At this point, we can use this schema on the frontend and leverage the tools discussed in the first post of this series for client-side type safety. Any changes made on the backend would be automatically detected by the tooling we’ve put in place and our GraphQL schema would be updated, and we’d get client-side type errors if our frontend code no longer adheres to the schema.


Backend Summary

We’ve gone over a lot of information and introduced several new tools, so let’s summarize what we’ve covered.

One of the biggest changes we’ve made in this post is that we’ve switched from an SDL-first approach to a code-first approach. Our GraphQL schema is not the primary artifact that we modify to make changes to our data model; rather, it’s a byproduct of the code (model and resolver classes) that’s generated by Prisma, TypeGraphQL, and TypeGraphQL Prisma.

To compare the two approaches, let’s walk through the steps that would be required to add a new property to an entity; for example, adding a pageCount property to our Book entity.

SDL-First

  1. Update the GraphQL schema by adding the pageCount field to the Book object type.
  2. Update the Book model class in your backend codebase.
  3. Update the resolver and query classes in your backend codebase to account for the new field.
  4. Add the field to the database table.

Code-First

  1. Update the schema.prisma file by adding the pageCount field to the Book model.
  2. Run prisma generate to automatically generate updated model and resolver classes.
  3. Run prisma migrate to automatically add the field to the database table.
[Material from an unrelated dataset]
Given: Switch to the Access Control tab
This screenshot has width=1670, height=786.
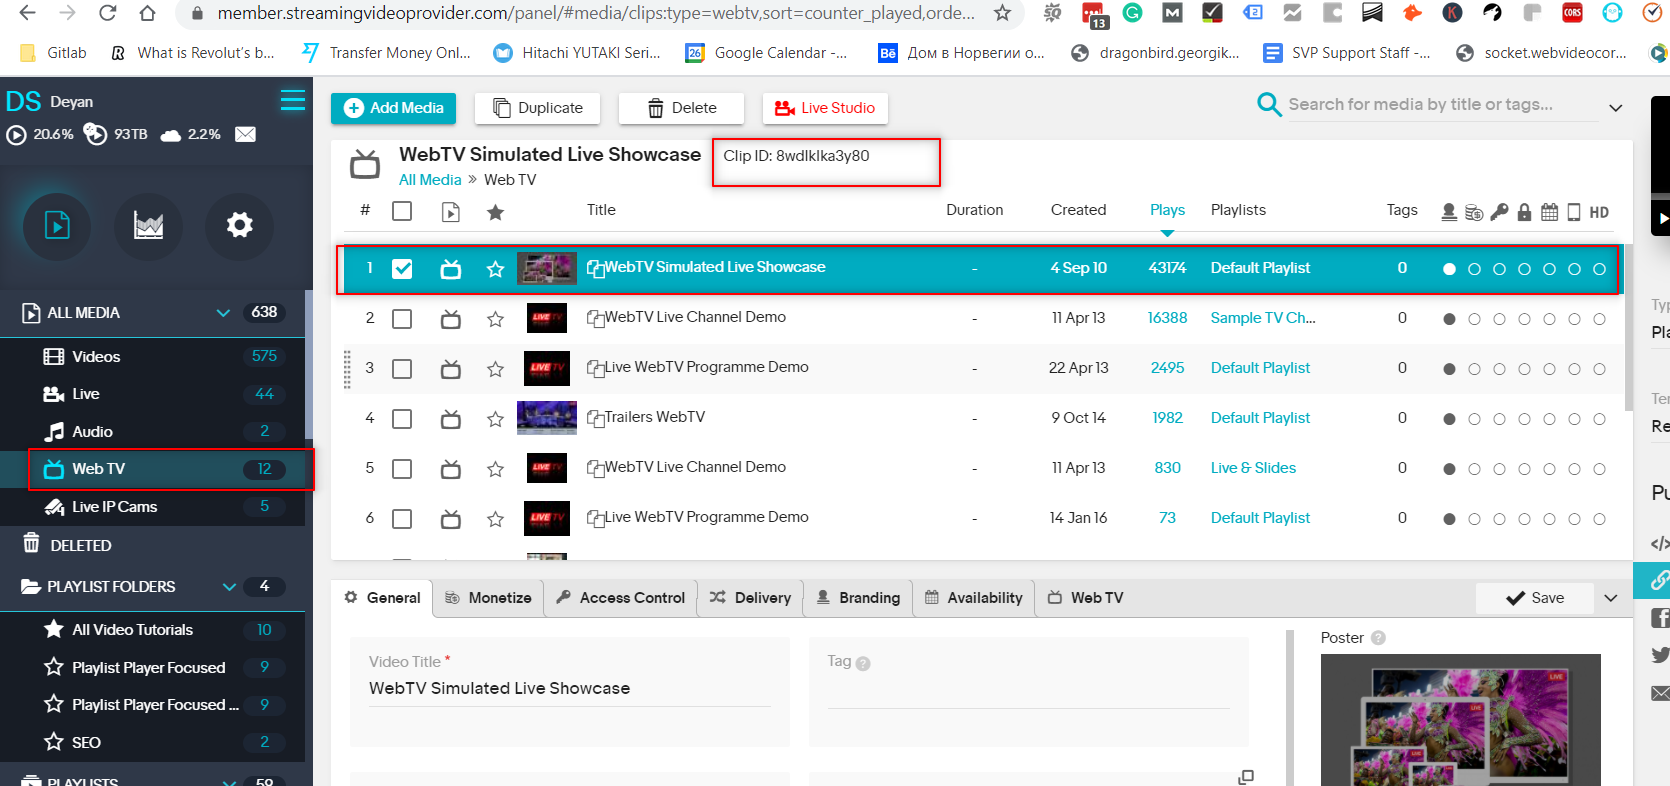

Our code-first approach is technically still a schema-first approach, but instead of the GraphQL schema it’s the Prisma schema. The key distinction between the two approaches, then, is how we create the GraphQL schema. The diagram below illustrates the data flow:

  1. We modify our data model in schema.prisma. This is used to automatically do three things:
    1. Update our database schema.
    2. Generate model and resolver classes (using the TypeGraphQL Prisma plugin)
    3. Generate the client utilities that enable us to easily access data (no TypeGraphQL here - this is just Prisma)
  2. The model and resolver classes drive the GraphQL schema. App screenshot

With this backend approach, nothing changes on the frontend; we still use the GraphQL schema as the contract between the backend and the frontend, and we still use the GraphQL Code Generator to generate client-side types for our queries and mutations.